Ce genre de détail n’est pas intégrable dans la légende noire fabriquée par la gauche médiatique. Elle tient pour un crime le simple fait de dire qu’il n’est pas seulement fasciste, nationaliste, raciste, antisémite. Cette nuance est insupportable.
ÉL. Pas que, d’accord, mais aussi fasciste, nationaliste, raciste, antisémite, non ?
Il est nationaliste et a tenu des propos à caractère antisémite ; quant à raciste, on peut dire que les mots d’ordre du Front national sur l’immigration pouvaient stimuler le racisme. Fasciste non, si l’on définit le fascisme comme un projet politique visant à prendre ou à garder le pouvoir par la force. Le Pen n’a jamais été tenté par ce genre de stratégie, alors même qu’il a probablement été sollicité par les initiateurs du putsch des généraux en 1961.
Daoud Boughezala. Puisqu’on parle d’Histoire, vous évoquez, dans votre livre, des épisodes occultés par les grands médias : les rapports incestueux entre Le Pen et la gauche, du ralliement de Tixier-Vignancour à Mitterrand en 1965 aux renvois d’ascenseur avec Bernard Tapie dans les années 1990…
Ne vous trompez pas : en 1965, c’est Tixier-Vignancour qui décide d’appeler à voter Mitterrand au second tour de la présidentielle, sans consulter Le Pen, qui est pourtant son directeur de campagne. Le Pen s’oppose à cette décision − peut-être qu’il n’y a pas participé −, et rompt avec Tixier-Vignancour, ce qui ouvre une scission dans leur organisation.
DB. Et le débat truqué avec Tapie – épisode que vous dévoilez mais que personne ne commente…?

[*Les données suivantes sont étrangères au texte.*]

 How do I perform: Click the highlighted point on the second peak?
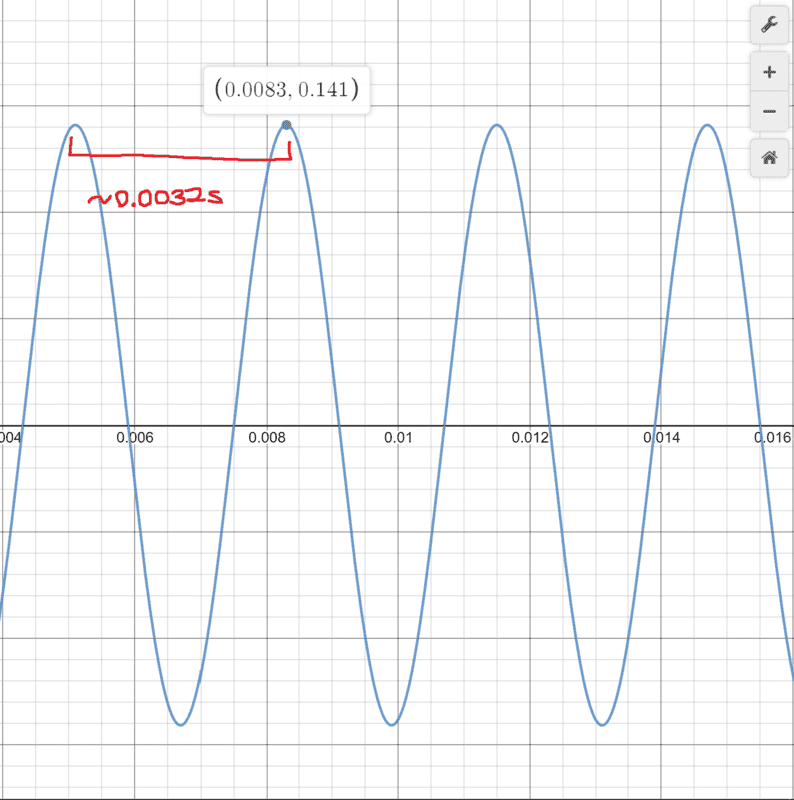pyautogui.click(x=286, y=125)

Ça, je l’ai vécu. Au début des années 1990, la gauche, qui a tout essayé contre Le Pen, croit avoir trouvé son sauveur en Bernard Tapie. Tapie est gouailleur, sait parler au peuple, traite en face les électeurs lepénistes de « salauds ». Il devient une espèce de champion de l’antifascisme. Mais notre enquête nous a permis de découvrir que le fameux débat télévisé Tapie-Le Pen était truqué. Les deux s’étaient mis d’accord pour taper sur les autres partis (PS, RPR, UDF) sans aborder leurs points faibles respectifs : l’antisémitisme pour Le Pen, les affaires pour Tapie. Voilà l’antifascisme des années 1990 ! Faut-il en être fier et le défendre, vingt ans après ?
DB. Et Mitterrand ? Fait-il la proportionnelle uniquement pour balancer des députés lepénistes dans les pattes de la droite, ou aussi par souci de démocratie ?
La proportionnelle faisait partie du programme du candidat Mitterrand. Mais personne ne s’attendait à une dose aussi massive de proportionnelle. Notre enquête montre, en tout cas, que l’instauration de cette proportionnelle était conçue, en 1985, comme une arme destinée à limiter la progression de la droite, tandis que la diabolisation, via la création de SOS-Racisme, visait, elle, à empêcher une alliance entre le FN et la droite. Mitterrand voulait donc un Front fort et une droite anti-FN, ce qui permettait de geler une partie des suffrages de la droite. Il a parfaitement réussi son pari.
ÉL. Au-delà de ces accointances occasionnelles, on observe une cécité manifeste : le refus total d’évaluer la politique du « cordon sanitaire » à l’aune de ses résultats. Mais le « cordon sanitaire » n’explique pas tout. Que signifie l’ascension du FN ? Révèle-t-elle une droitisation de la société, voire son extrême droitisation ?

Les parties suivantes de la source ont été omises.